**Directions**
Set down every record below exactly as it stands.

***** Entries supplied

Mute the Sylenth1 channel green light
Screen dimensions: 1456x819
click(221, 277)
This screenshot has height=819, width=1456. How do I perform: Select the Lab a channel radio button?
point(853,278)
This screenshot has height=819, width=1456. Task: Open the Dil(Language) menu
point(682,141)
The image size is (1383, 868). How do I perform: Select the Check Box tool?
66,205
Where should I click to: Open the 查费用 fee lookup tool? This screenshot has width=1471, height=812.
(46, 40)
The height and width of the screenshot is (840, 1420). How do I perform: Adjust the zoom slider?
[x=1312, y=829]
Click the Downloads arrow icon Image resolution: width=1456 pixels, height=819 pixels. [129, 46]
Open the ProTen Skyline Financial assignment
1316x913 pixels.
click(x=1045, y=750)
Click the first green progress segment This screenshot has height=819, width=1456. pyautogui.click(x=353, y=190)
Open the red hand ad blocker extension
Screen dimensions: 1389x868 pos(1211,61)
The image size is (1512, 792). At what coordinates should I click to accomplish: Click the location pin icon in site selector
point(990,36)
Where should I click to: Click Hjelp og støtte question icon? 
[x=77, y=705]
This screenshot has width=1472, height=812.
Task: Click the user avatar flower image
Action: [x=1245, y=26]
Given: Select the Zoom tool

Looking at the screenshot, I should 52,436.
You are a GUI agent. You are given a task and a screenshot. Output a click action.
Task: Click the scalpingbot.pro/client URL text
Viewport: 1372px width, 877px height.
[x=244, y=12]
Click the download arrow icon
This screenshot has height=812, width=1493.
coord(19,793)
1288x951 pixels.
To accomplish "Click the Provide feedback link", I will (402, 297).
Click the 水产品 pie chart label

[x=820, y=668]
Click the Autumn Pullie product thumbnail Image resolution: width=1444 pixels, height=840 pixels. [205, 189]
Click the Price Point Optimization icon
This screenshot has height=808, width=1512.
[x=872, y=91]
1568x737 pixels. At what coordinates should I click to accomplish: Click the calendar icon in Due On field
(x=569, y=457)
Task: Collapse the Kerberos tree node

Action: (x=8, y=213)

**********

**Answer section**
Mute the Sylenth1 channel green light
Screen dimensions: 1456x819
click(221, 277)
This screenshot has height=819, width=1456. How do I perform: Select the Lab a channel radio button?
point(853,278)
This screenshot has height=819, width=1456. Task: Open the Dil(Language) menu
point(682,141)
The image size is (1383, 868). How do I perform: Select the Check Box tool?
66,205
Where should I click to: Open the 查费用 fee lookup tool? This screenshot has width=1471, height=812.
(46, 40)
The height and width of the screenshot is (840, 1420). How do I perform: Adjust the zoom slider?
[x=1312, y=829]
Click the Downloads arrow icon Image resolution: width=1456 pixels, height=819 pixels. [129, 46]
Open the ProTen Skyline Financial assignment
1316x913 pixels.
click(x=1045, y=750)
Click the first green progress segment This screenshot has height=819, width=1456. pyautogui.click(x=353, y=190)
Open the red hand ad blocker extension
Screen dimensions: 1389x868 pos(1211,61)
The image size is (1512, 792). At what coordinates should I click to accomplish: Click the location pin icon in site selector
point(990,36)
Where should I click to: Click Hjelp og støtte question icon? 
[x=77, y=705]
This screenshot has width=1472, height=812.
Task: Click the user avatar flower image
Action: [x=1245, y=26]
Given: Select the Zoom tool

Looking at the screenshot, I should 52,436.
You are a GUI agent. You are given a task and a screenshot. Output a click action.
Task: Click the scalpingbot.pro/client URL text
Viewport: 1372px width, 877px height.
[x=244, y=12]
Click the download arrow icon
This screenshot has height=812, width=1493.
coord(19,793)
1288x951 pixels.
To accomplish "Click the Provide feedback link", I will (402, 297).
Click the 水产品 pie chart label

[x=820, y=668]
Click the Autumn Pullie product thumbnail Image resolution: width=1444 pixels, height=840 pixels. [205, 189]
Click the Price Point Optimization icon
This screenshot has height=808, width=1512.
[x=872, y=91]
1568x737 pixels. At what coordinates should I click to accomplish: Click the calendar icon in Due On field
(x=569, y=457)
Task: Collapse the Kerberos tree node

Action: (x=8, y=213)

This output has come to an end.